**Текст страницы:**

+ + + + + + +

Как раз в лучших своих стихах — подчеркиваю, того времени, когда мы с ней тесно общались — Юнна избегает быть остроумной и не злоречива вовсе. В поэзию она входит, как в храм, оставив за порогом те качества, за которые одни ее любят, другие — наоборот. «Состав земли не знает грязи» или «О если б знали, из какого сора растут стихи, не ведая стыда» — противоположные ей принципы при несомненной ее любви к авторам этих строк. Юнна Мориц, наоборот, фильтрует базар реальности, впуская в стихи не всю себя. Мориц в стихах и Юнна для друзей и врагов — два разных человека. Можно сказать и так: не равна самой себе. Такой вот пример: Мориц пишет в стихотворении о младшей сестре, а когда Юнна познакомила меня с ней, сестра оказалась старшей. А помните автобиографическую эпопею Пруста, где Марсель конечно же единственный сын, тогда как на самом деле у него был младший брат Робер? Вот уж действительно, поэзия и правда. Или, как пишет Юнна Мориц, вымысел с правдой сличая…

Что касается лично меня, то, перелетев Атлантику, я несколько поостыл к поэзии вообще и к стихам Юнны Мориц в частности, хотя были, конечно, исключения: отдельные стишки Бродского, Тимур Кибиров (опять-таки ранний) да совсем недавно анонимный интернетный – по старинке, самиздатный − поэт с активным использованием слова «е*ло», от него производных и им подобных. Ну да, Орлуша – очень в адекват времени, в самое яблочко. Время в России настало мало сказать непоэтическое — лжепоэтическое. Но вот благодаря FaceBook у меня появились поэты-френды: Геннадий Кацов, Виктор Куллэ, Евгений Лесин. Да, чуть не забыл Дмитрия Быкова и Игоря Иртеньева. Вот их всех и читаю регулярно – спасибо Марку Цукербергу.

Юнна тоже даром время не теряла и овладела жанром политизированной лжепоэзии по преимуществу с антиамериканской тенденцией, но лжепоэзия меня по любому не колышет. Даже в тех случаях, когда я относился к описанным ею в рифму событиям негативно — бомбежки Белграда, война в Ираке. Но ее точка зрения выражена столь прямолинейно, примитивно, злобно и ругательно, что хочется выслушать и противоположную сторону, а иногда самому возразить. У нас здесь так не пишут даже те, кто с Юнной в унисон. Это даже не лжепоэзия, а в чистом виде PR, пусть и в рифму. Лучше бы уж без рифмы. А потом уже пошел и вовсе стихопонос – говорить не о чем.

Зато письма Юнны каждый раз раскрывал с нетерпением, приходили ли они с оказией, по почте или — позднее — E-mail. Даже когда ее заносило в характеристиках своих коллег, Евтушенко и евтушенок, — все равно интересно. Во времени все сгладится, не все останется в основном корпусе, что-то уйдет в сноски, а то окажется и вовсе за пределами книги истории, но по таким вот страстным, тенденциозным, иногда несправедливым письмам можно восстановить угловатую, колючую, противоречивую реальность, пусть и субъективно смещенную. В письмах Юнна равна своим стихам, адекватна своему таланту, было бы преступлением перед литературой скрыть их от читателя. Время следует восстановить в его сплетнях, злословии, стиле. Со ссылкой на Черчилля: «По миру распространяется огромное число лживых историй, и хуже всего, что добрая половина из них — правда».

+ + + + + + +

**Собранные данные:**
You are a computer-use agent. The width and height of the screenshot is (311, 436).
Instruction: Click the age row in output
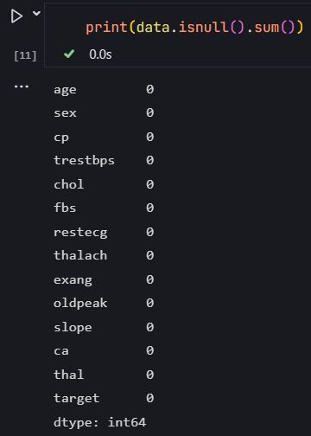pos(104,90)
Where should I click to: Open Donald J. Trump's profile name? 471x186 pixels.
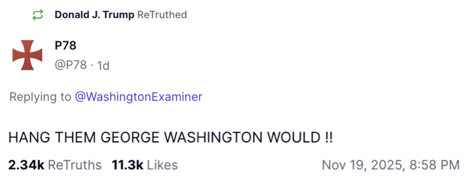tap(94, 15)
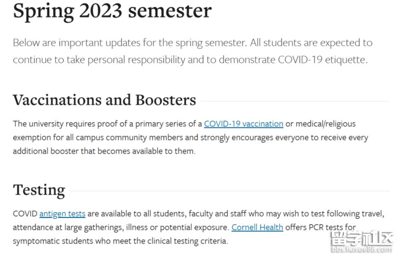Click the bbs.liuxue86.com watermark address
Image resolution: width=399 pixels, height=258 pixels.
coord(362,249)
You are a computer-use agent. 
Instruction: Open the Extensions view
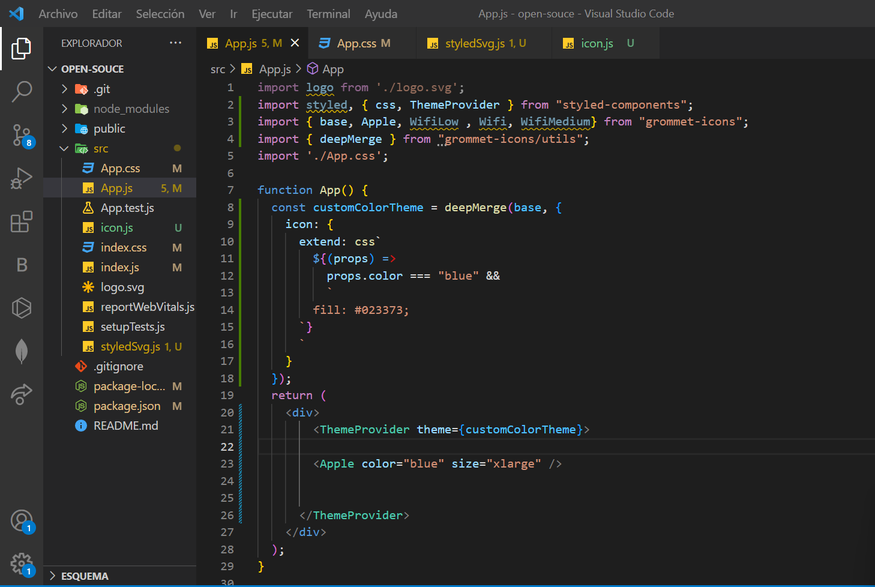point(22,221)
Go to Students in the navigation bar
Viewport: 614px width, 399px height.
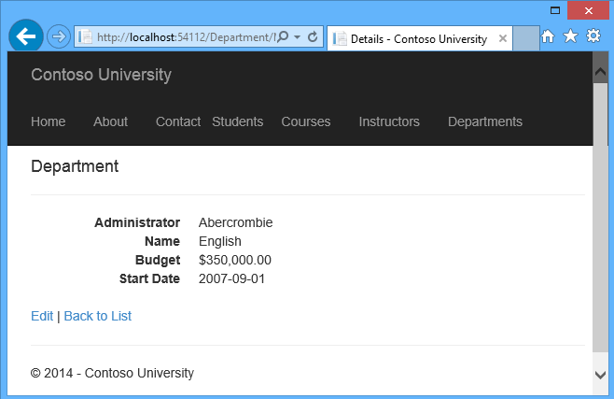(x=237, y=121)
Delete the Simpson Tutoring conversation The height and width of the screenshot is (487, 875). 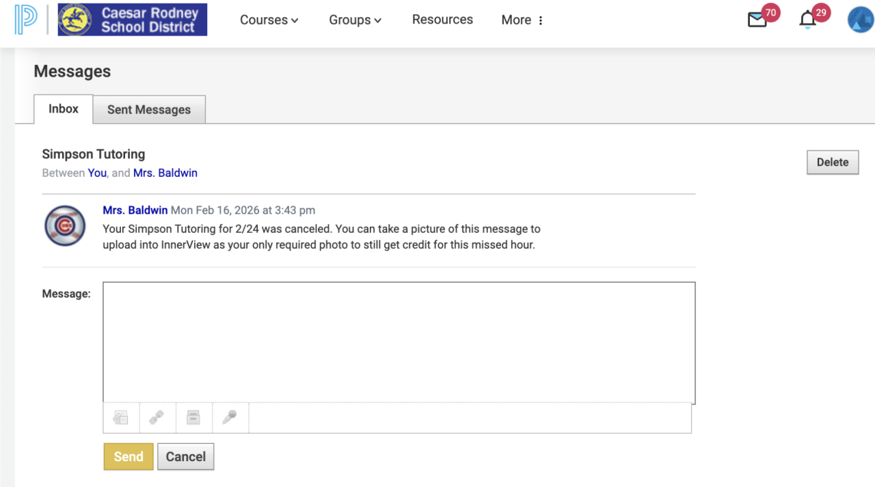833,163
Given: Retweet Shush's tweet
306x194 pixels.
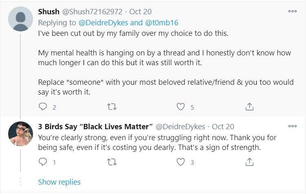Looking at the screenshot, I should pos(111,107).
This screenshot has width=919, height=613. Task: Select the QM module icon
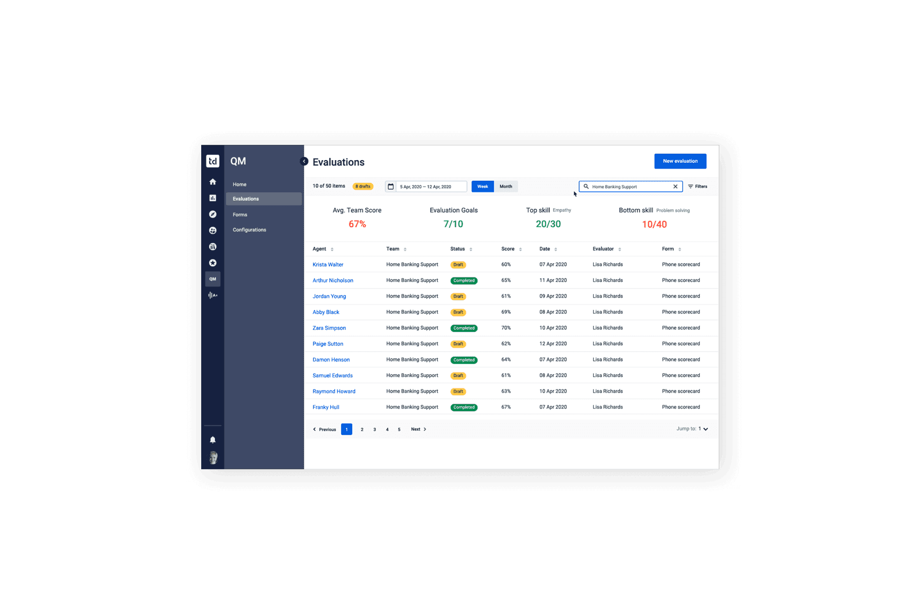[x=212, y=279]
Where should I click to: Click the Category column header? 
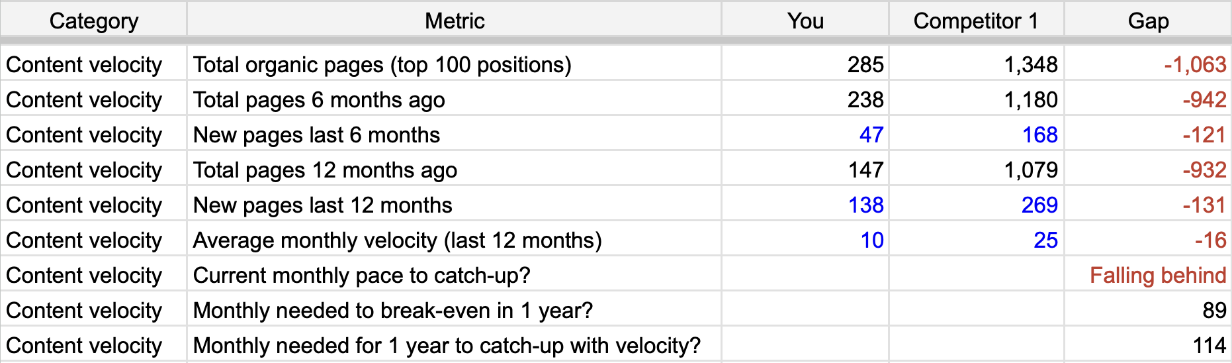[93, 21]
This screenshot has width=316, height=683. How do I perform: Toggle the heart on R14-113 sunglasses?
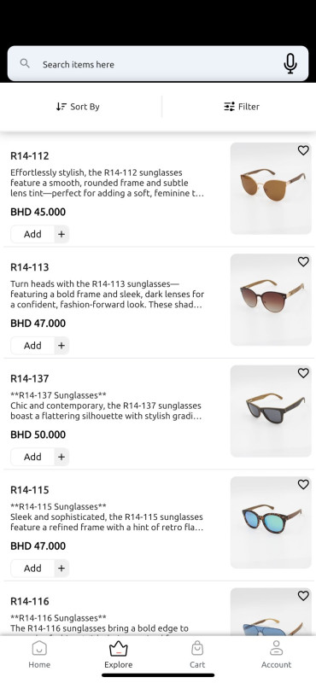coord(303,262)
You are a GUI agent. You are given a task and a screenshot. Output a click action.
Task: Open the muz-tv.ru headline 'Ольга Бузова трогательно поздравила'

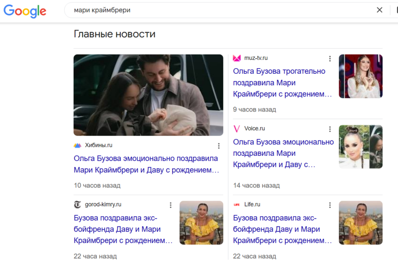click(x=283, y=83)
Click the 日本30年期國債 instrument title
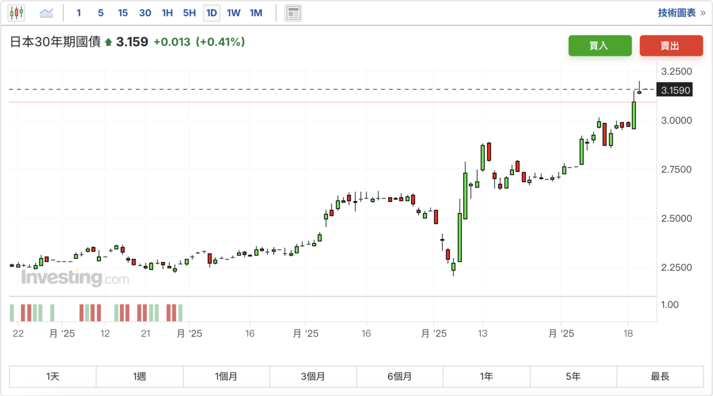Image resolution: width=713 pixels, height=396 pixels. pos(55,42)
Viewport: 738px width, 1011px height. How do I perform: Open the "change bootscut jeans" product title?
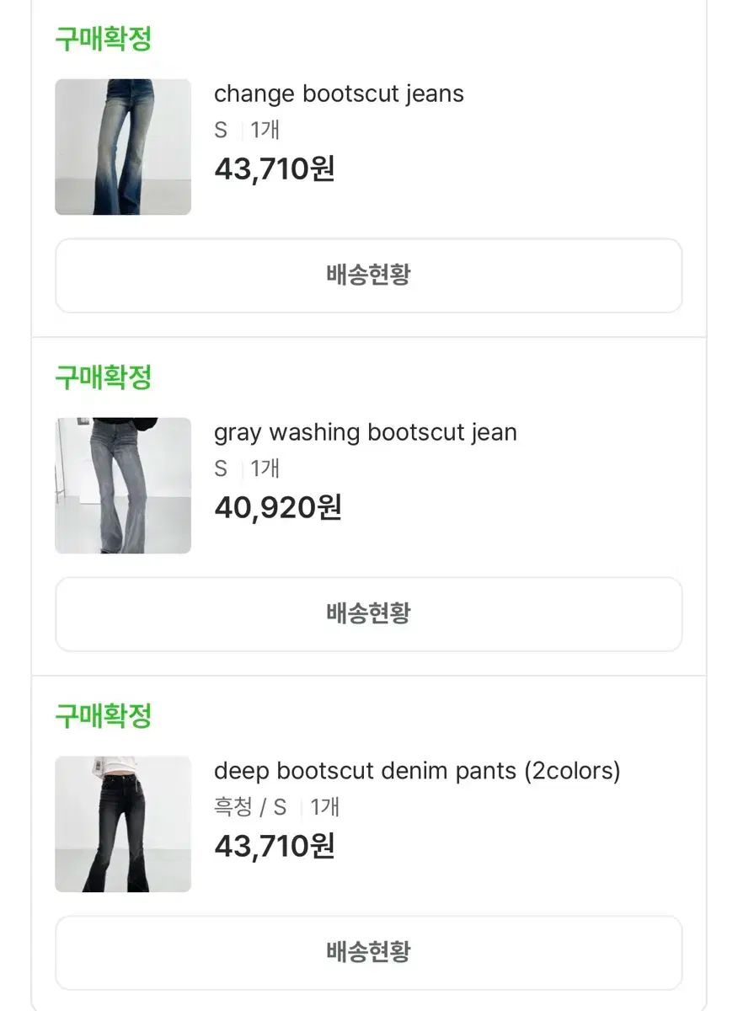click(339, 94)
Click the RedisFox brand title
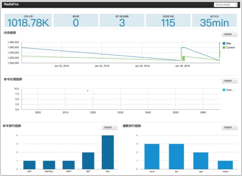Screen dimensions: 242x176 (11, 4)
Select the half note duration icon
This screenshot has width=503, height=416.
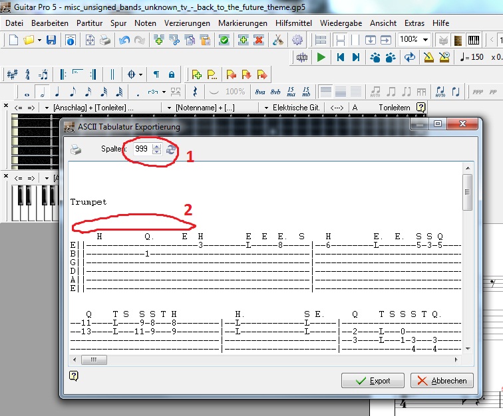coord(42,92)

+ + + + + + +

**Задание 1:**
Какими четырьмя словами в тексте о Юнне Мориц описано, как в ее политизированных стихах выражена ее точка зрения?
**Задание 2:**
Согласуются ли с текстом о Юнне Мориц следующие утверждения: (a) сестра, о которой Мориц пишет в стихотворении как о младшей, в жизни оказалась старшей; (b) после переезда через Атлантику автор стал сильнее ценить поэзию; (c) письма Юнны автор открывал с нетерпением? Ответьте «да» или «нет» и приведите решающие слова текста.
**Задание 3:**
Процитируйте фрагмент текста о Юнне Мориц, начиная со слов «Юнна тоже даром» и далее до слов «говорить не о чем.».

**Ответ 1:**
Прямолинейно, примитивно, злобно, ругательно.

**Ответ 2:**
(a) Да: «Мориц пишет в стихотворении о младшей сестре, а когда Юнна познакомила меня с ней, сестра оказалась старшей».
(b) Нет: «перелетев Атлантику, я несколько поостыл к поэзии вообще и к стихам Юнны Мориц в частности».
(c) Да: «Зато письма Юнны каждый раз раскрывал с нетерпением».

**Ответ 3:**
Юнна тоже даром время не теряла и овладела жанром политизированной лжепоэзии по преимуществу с антиамериканской тенденцией, но лжепоэзия меня по любому не колышет. Даже в тех случаях, когда я относился к описанным ею в рифму событиям негативно — бомбежки Белграда, война в Ираке. Но ее точка зрения выражена столь прямолинейно, примитивно, злобно и ругательно, что хочется выслушать и противоположную сторону, а иногда самому возразить. У нас здесь так не пишут даже те, кто с Юнной в унисон. Это даже не лжепоэзия, а в чистом виде PR, пусть и в рифму. Лучше бы уж без рифмы. А потом уже пошел и вовсе стихопонос – говорить не о чем.